Jun 14, 2021 - Health

The disproportionate impact of COVID-19 on young Hispanic Americans

Image of a make-shift hospital for COVID-19 patients in Los Angeles, California.

A field hospital tent for suspected COVID-19 patients outside the emergency department of Martin Luther King Jr. Community Hospital in the Willowbrook neighborhood of Los Angeles, California. (Photo by PATRICK T. FALLON/AFP via Getty Images)

Hispanic Americans between the ages of 20 and 54 were 8.5 times more likely than white Americans in the same age group to die of COVID-19, according to a recent study of California deaths.

Why it matters: Hispanic Americans experienced higher rates of COVID-19 infections than any other racial or ethnic group, per the New York Times. The study of California deaths, published this month, found that Hispanic Americans were also younger when they died, often in their prime of life.

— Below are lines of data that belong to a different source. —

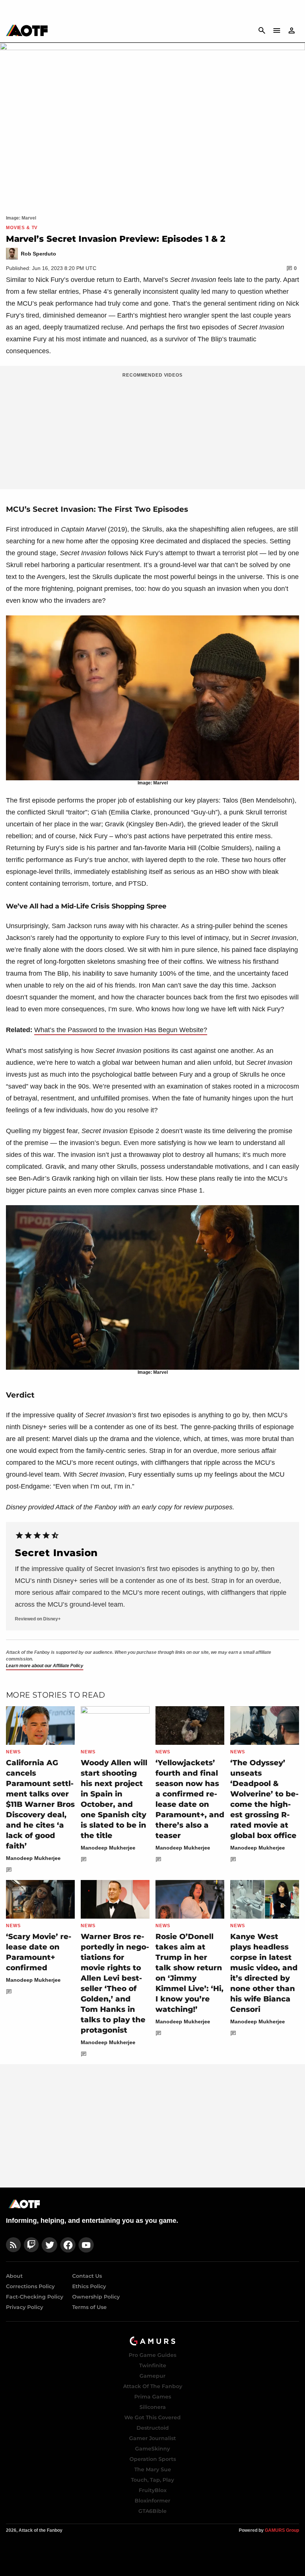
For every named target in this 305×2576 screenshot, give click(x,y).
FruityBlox (153, 2490)
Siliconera (152, 2407)
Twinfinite (152, 2365)
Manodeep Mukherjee (33, 1858)
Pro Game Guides (152, 2355)
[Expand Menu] (276, 30)
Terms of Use (89, 2307)
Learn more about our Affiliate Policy (44, 1665)
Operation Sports (152, 2459)
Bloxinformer (152, 2500)
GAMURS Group (282, 2530)
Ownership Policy (96, 2296)
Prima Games (152, 2396)
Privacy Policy (24, 2307)
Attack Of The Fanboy (152, 2386)
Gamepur (152, 2375)
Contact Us (87, 2276)
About (14, 2276)
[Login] (291, 30)
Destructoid (153, 2427)
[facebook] (68, 2245)
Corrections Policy (30, 2286)
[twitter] (49, 2245)
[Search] (261, 30)
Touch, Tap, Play (152, 2479)
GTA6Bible (152, 2511)
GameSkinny (152, 2448)
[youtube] (86, 2245)
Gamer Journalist (152, 2438)
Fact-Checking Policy (34, 2296)
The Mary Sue (152, 2469)
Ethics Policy (89, 2286)
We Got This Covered (152, 2417)
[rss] (13, 2245)
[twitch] (31, 2245)
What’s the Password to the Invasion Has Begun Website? (120, 1030)
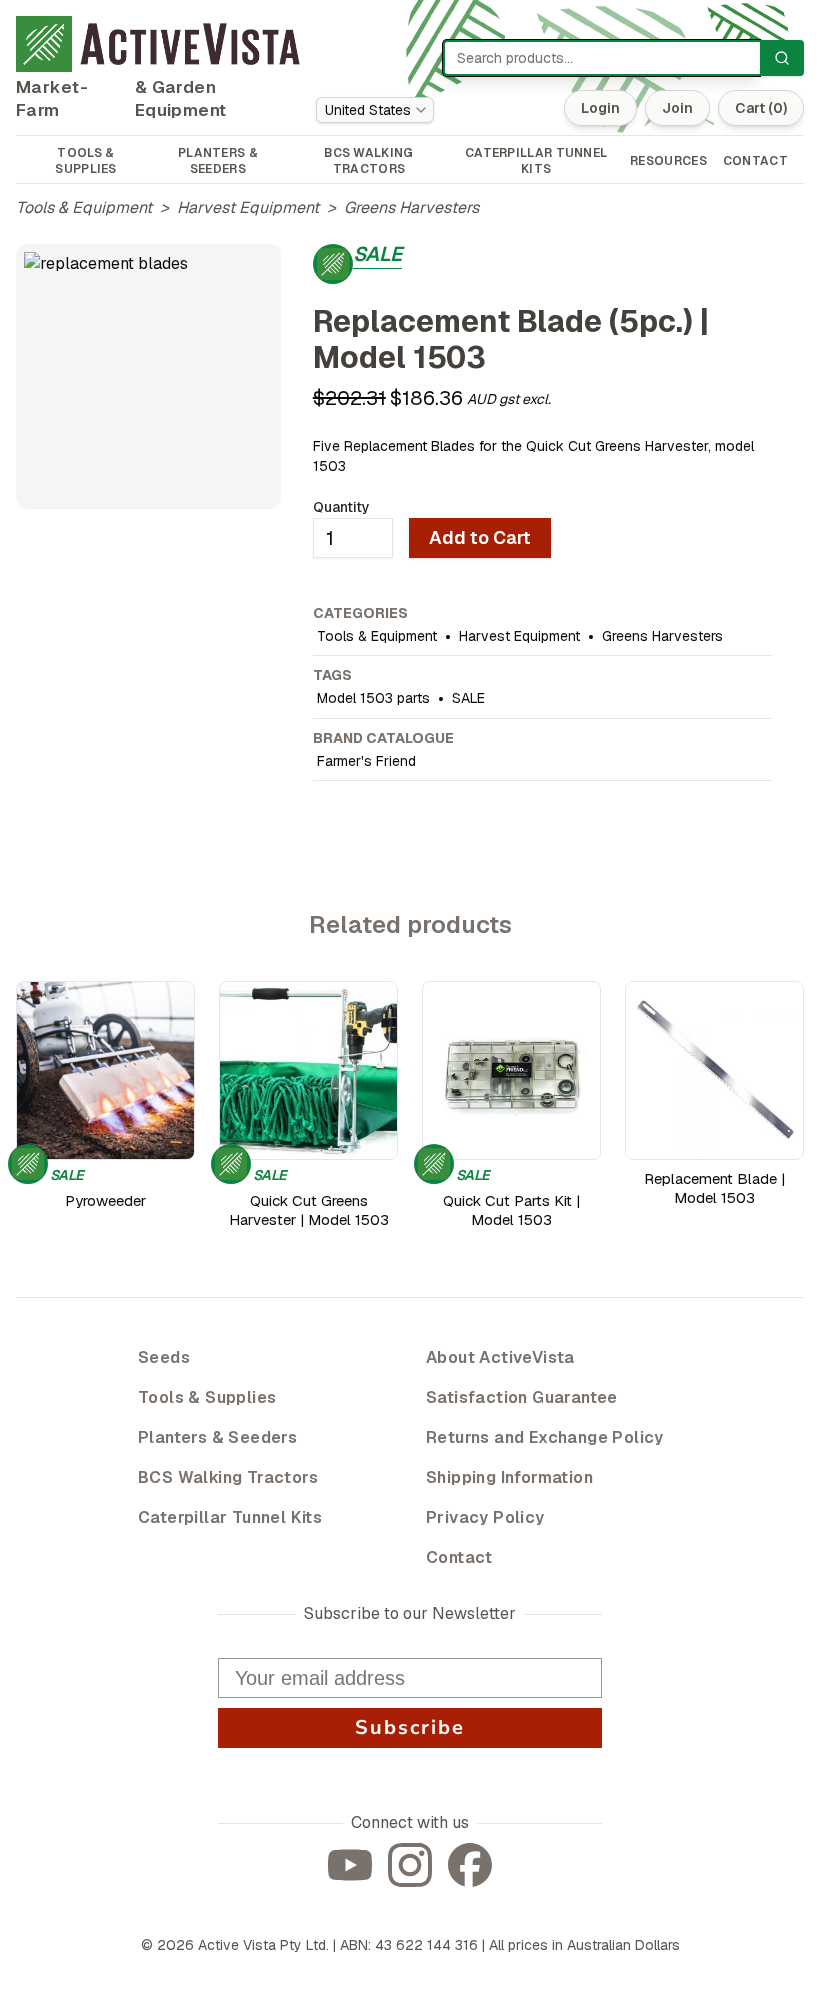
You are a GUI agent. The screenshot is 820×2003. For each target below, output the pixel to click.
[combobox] (375, 110)
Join (677, 108)
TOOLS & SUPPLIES (85, 161)
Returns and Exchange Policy (545, 1437)
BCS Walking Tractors (228, 1477)
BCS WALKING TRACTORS (368, 161)
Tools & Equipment (84, 207)
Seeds (164, 1357)
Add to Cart (480, 537)
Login (600, 108)
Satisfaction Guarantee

  • The deaths of young Hispanic Americans led to "the unraveling of income streams and support networks," the Times noted.

What they're saying: The effects of a younger person's death are far-reaching, Dr. Mary Bassett, director of the François-Xavier Bagnoud Center for Health and Human Rights at Harvard, told the New York Times.

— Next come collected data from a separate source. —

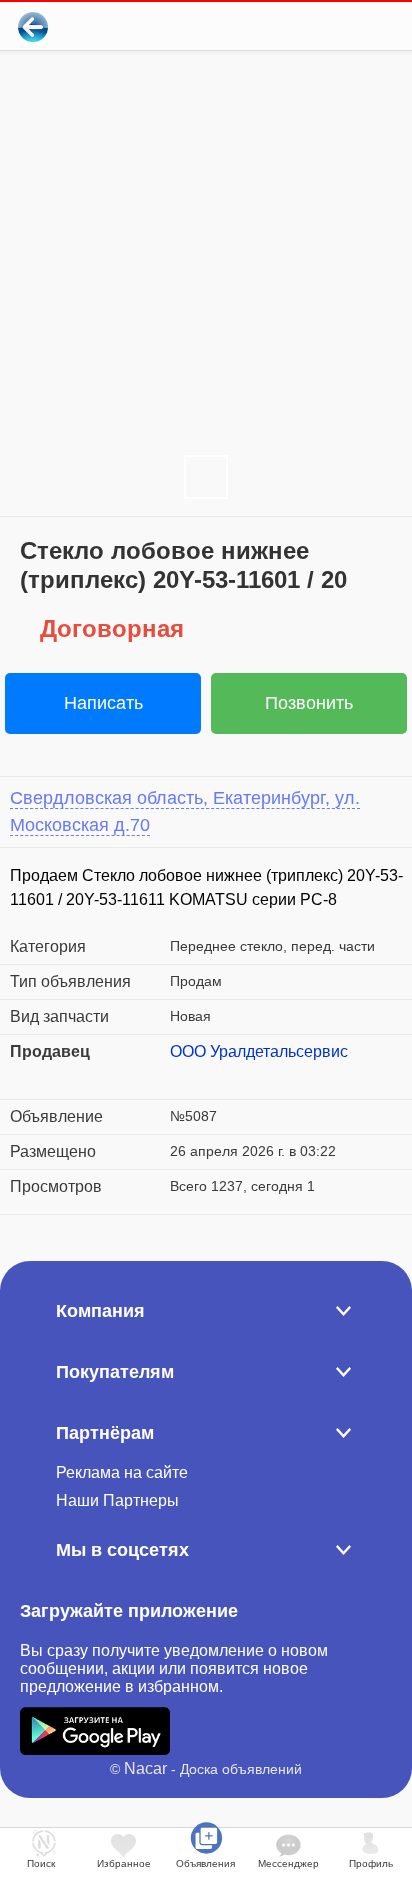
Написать (103, 703)
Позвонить (309, 703)
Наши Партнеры (117, 1500)
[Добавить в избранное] (315, 26)
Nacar (145, 1768)
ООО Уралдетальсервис (259, 1051)
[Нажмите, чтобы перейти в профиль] (185, 1076)
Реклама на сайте (122, 1472)
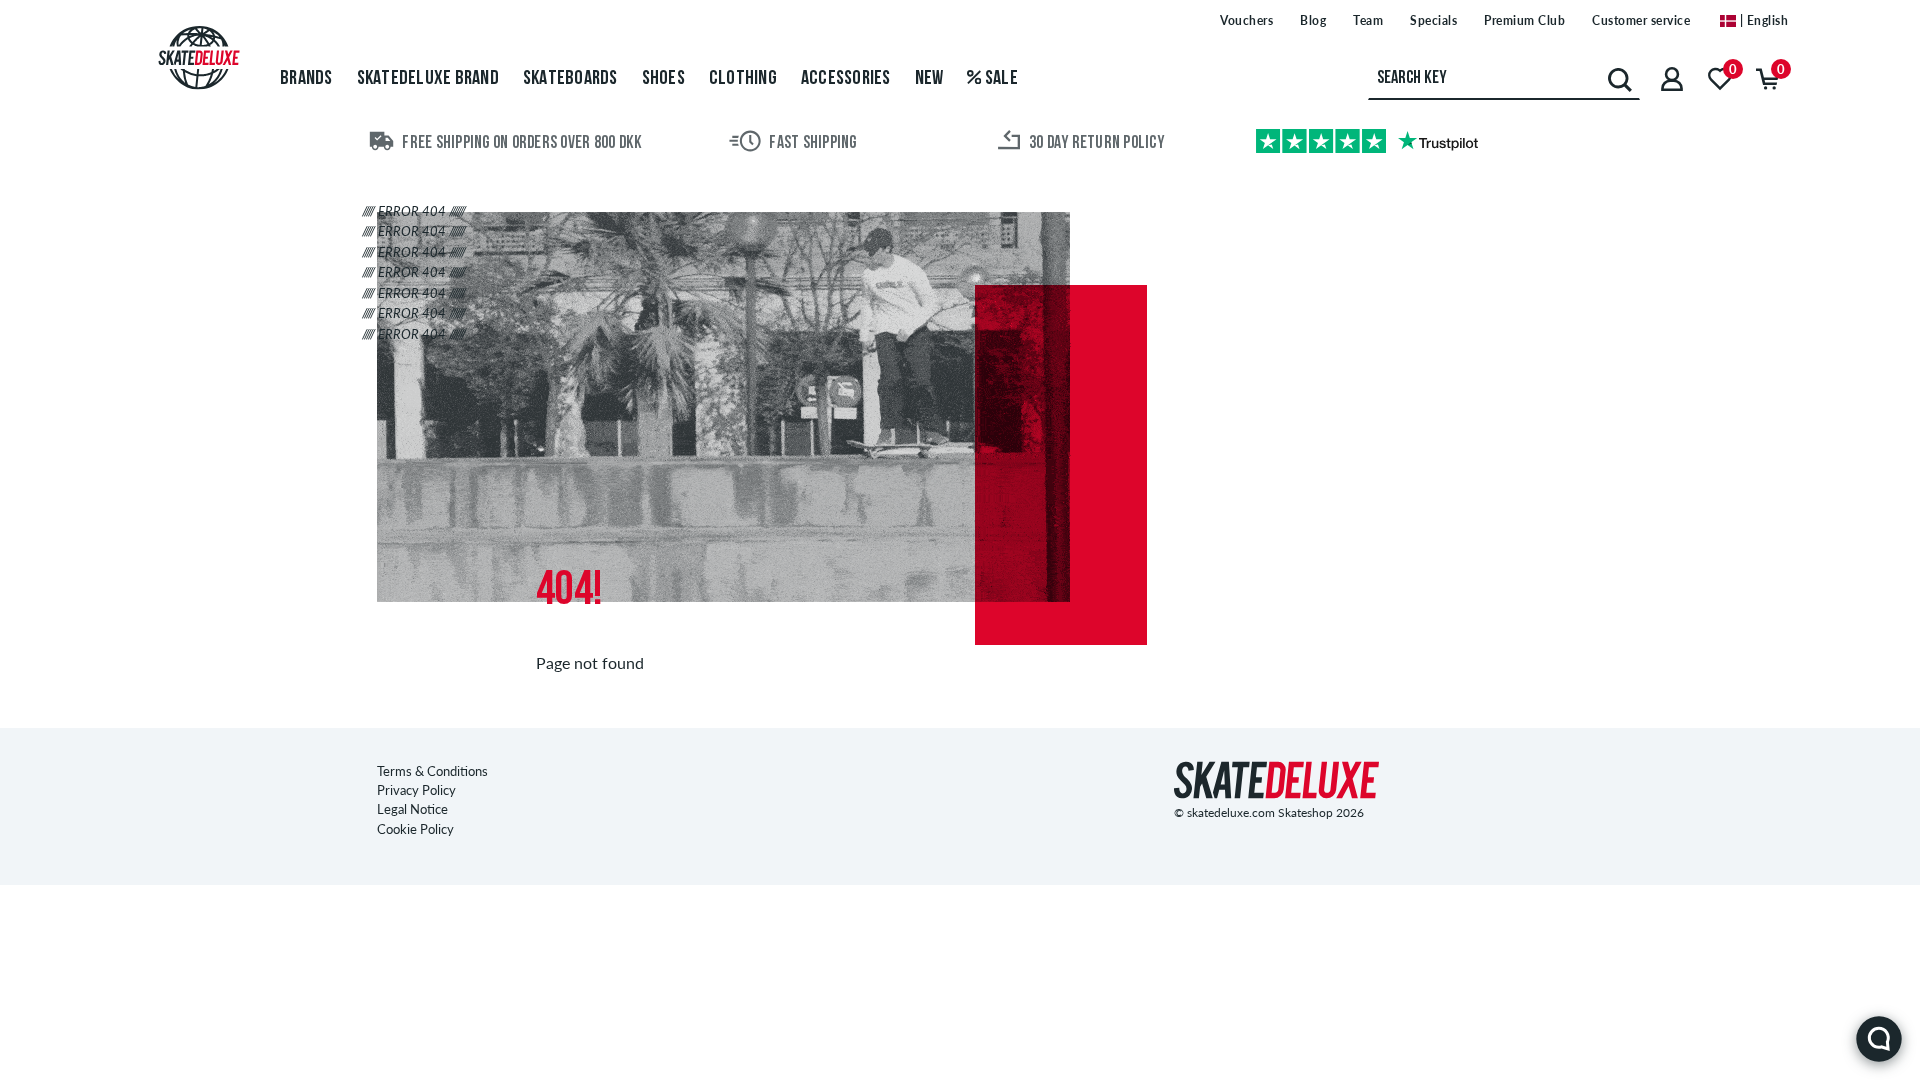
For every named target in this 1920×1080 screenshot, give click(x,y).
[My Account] (1672, 78)
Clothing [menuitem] (743, 79)
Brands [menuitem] (306, 79)
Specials (1433, 20)
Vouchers (1246, 20)
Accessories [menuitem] (846, 79)
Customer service (1641, 20)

  • “When you die young, you may be a critical breadwinner for your family," she said.
  • “You may have dependent children. And we know that losing a parent is not good for children and has an impact on their future development and psychological well-being.”

The big picture: The coronavirus pandemic has had a disproportionate impact on Black and Latino communities as a result of numerous engrained inequities within the health care system, Axios' Caitlin Owens reported.